Une minière garde l’argent qu’elle doit à ses ex-employés, deux ans après les avoir mis à pied
L’entreprise s’était engagée à verser les indemnités de fermeture il y a plusieurs mois, mais n’a pas respecté sa parole.
La minière Nyrstar refuse toujours de payer les indemnités de fermeture aux employé·es qu’elle a mis·es à pied à Lebel-sur-Quévillon, il y a plus de deux ans. Les travailleur·euses croient que l’entreprise tente de gagner du temps pour profiter d’un flou dans leur contrat de travail et échapper à ses obligations.
Ce sont 140 ex-employé·es qui attendent après l’argent que leur doit la multinationale belge. En vertu de la convention collective, chacun·e a droit à 750 $ pour chaque année travaillée à la mine, lors de sa fermeture.
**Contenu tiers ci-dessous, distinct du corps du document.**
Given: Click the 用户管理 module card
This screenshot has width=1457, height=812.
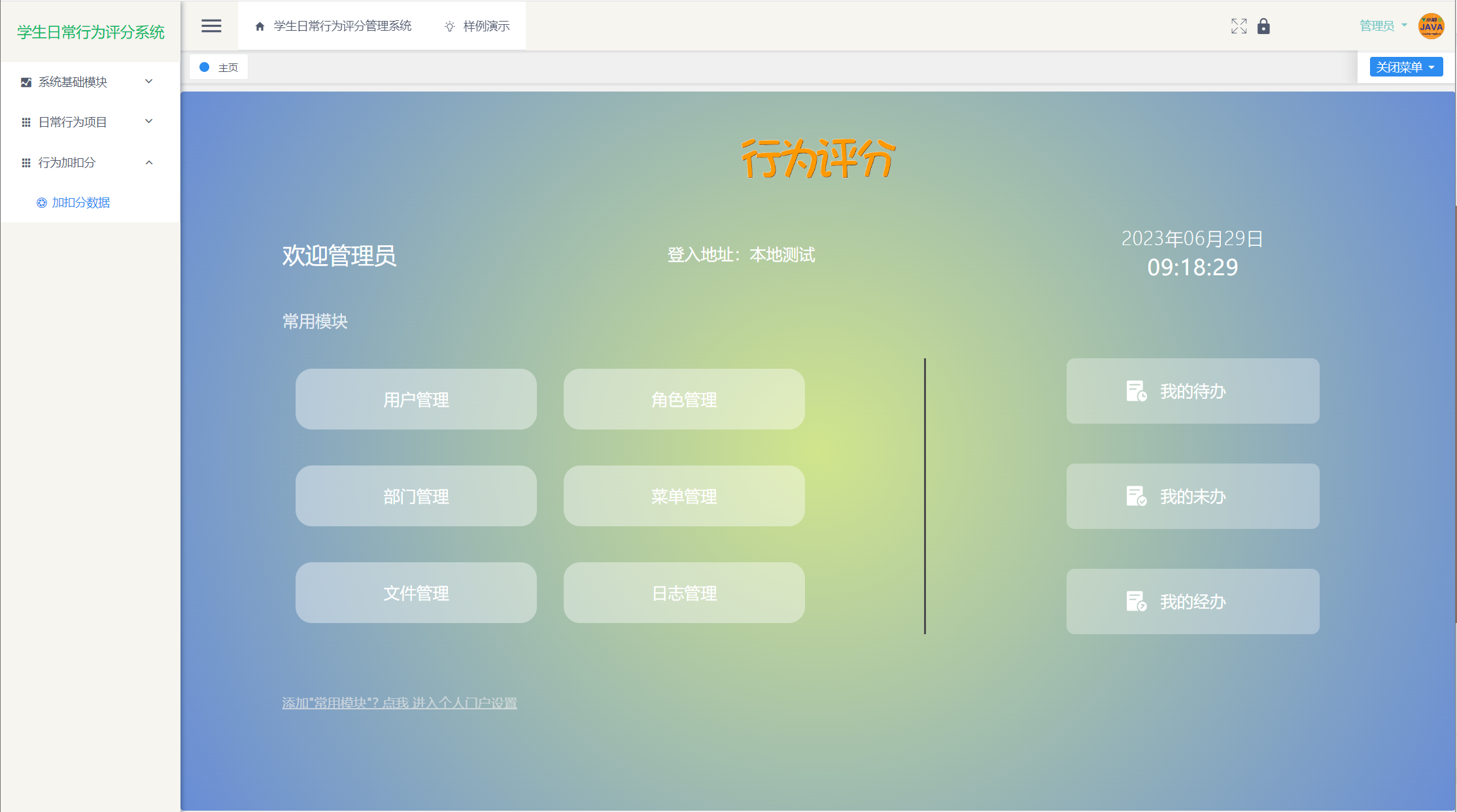Looking at the screenshot, I should coord(416,399).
La plupart ont perdu leur travail à la fin de 2019, quand Nyrstar a mis fin à l’exploitation de la mine de zinc Langlois, après avoir été rachetée par l’entreprise suisse Trafigura, le plus gros négociant en minéraux au monde.
L’été dernier encore, Nyrstar s’était engagée à verser les primes au plus tard en janvier 2022, rapporte en entrevue Sonia Charette, représentante du Syndicat des Métallos dans le Nord-du-Québec. « L’employeur nous avait promis, il avait dit que les sommes d’argent étaient dans un compte à part, en fiducie, qu’on n’avait pas à s’inquiéter, que ça serait payé. » Mais cette promesse, faite verbalement, n’a pas été honorée par la minière, dénonce-t-elle.
Les travailleur·euses s’inquiètent de voir l’entreprise repousser le paiement de son dû, parce qu’en décembre prochain, leur lien d’emploi avec Nyrstar sera définitivement coupé. Au-delà de ce moment, la minière pourrait s’en tirer sans leur verser un sou. « Après cette date-là, les travailleurs ne seront plus protégés par la convention collective », déplore Sonia Charette.
En effet, les ex-employé·es craignent que la minière retarde sa fermeture officielle jusqu’à l’an prochain, une fois qu’elle n’aura plus d’obligation envers eux, afin de conserver l’argent qu’elle leur doit.
« On voit bien que la compagnie attend seulement que [le] lien d’emploi soit rompu pour fermer, en ne payant pas les indemnités de fermeture », affirme Anis Mbaya, président du syndicat local.
Actuellement, explique Sonia Charette, malgré ses promesses passées et même si la mine est inondée depuis plus d’un an, que les activités sont arrêtées et qu’il ne reste plus que « deux, trois employé·es sur les lieux pour l’entretien des bâtiments », Nyrstar prétend que la fermeture définitive n’est pas encore survenue et qu’elle n’a pas à payer ses employé·es mis·es à pied.
« Comme stipulé dans la convention collective, l’indemnité de licenciement sera due en cas de “fermeture permanente et complète des opérations de la mine”. Ce n’est pas la situation actuelle, puisque la mine opère toujours en mode d’entretien et de maintenance. L’échéancier de finalisation n’est pas encore connu », nous a répondu par courriel un porte-parole de Trafigura.
Récemment, le syndicat a demandé à Nyrstar de s’engager par écrit à payer les indemnités aux ex-employé·es et à fixer une date pour ce faire, rapporte Sonia Charette. L’entreprise a refusé.
Au cours des derniers jours, les Métallos ont tenté de communiquer avec l’employeur pour préparer un processus de conciliation avec le gouvernement québécois. Mardi, Sonia Charette était toujours sans réponse. « J’attends toujours depuis vendredi, malgré les messages téléphoniques et les courriels. »
« L’attitude de la Nyrstar est une honte! C’est un mépris envers les travailleurs, envers les Quévillonnais et Quévillonnaises qui leur ont donné les meilleures années de leur vie au fond de cette mine. »
La mine Langlois a cessé ses activités en décembre 2019, peu de temps après que Nyrstar ait été rachetée par Trafigura. Même si le site a toujours un « potentiel géologique », la multinationale suisse juge qu’il n’est plus suffisamment profitable, indique-t-elle par courriel. Le site et ses installations sont à vendre.
Ce ne sont pas les premiers scandales dans lesquels sont prises les deux multinationales. Une fonderie de plomb appartenant à Nyrstar, en Australie, expose depuis de nombreuses années les résident·es à la contamination, sans jamais que l’entreprise ait accepté de leur verser d’indemnisations. Quant à Trafigura, elle est connue pour cacher son argent dans des paradis fiscaux.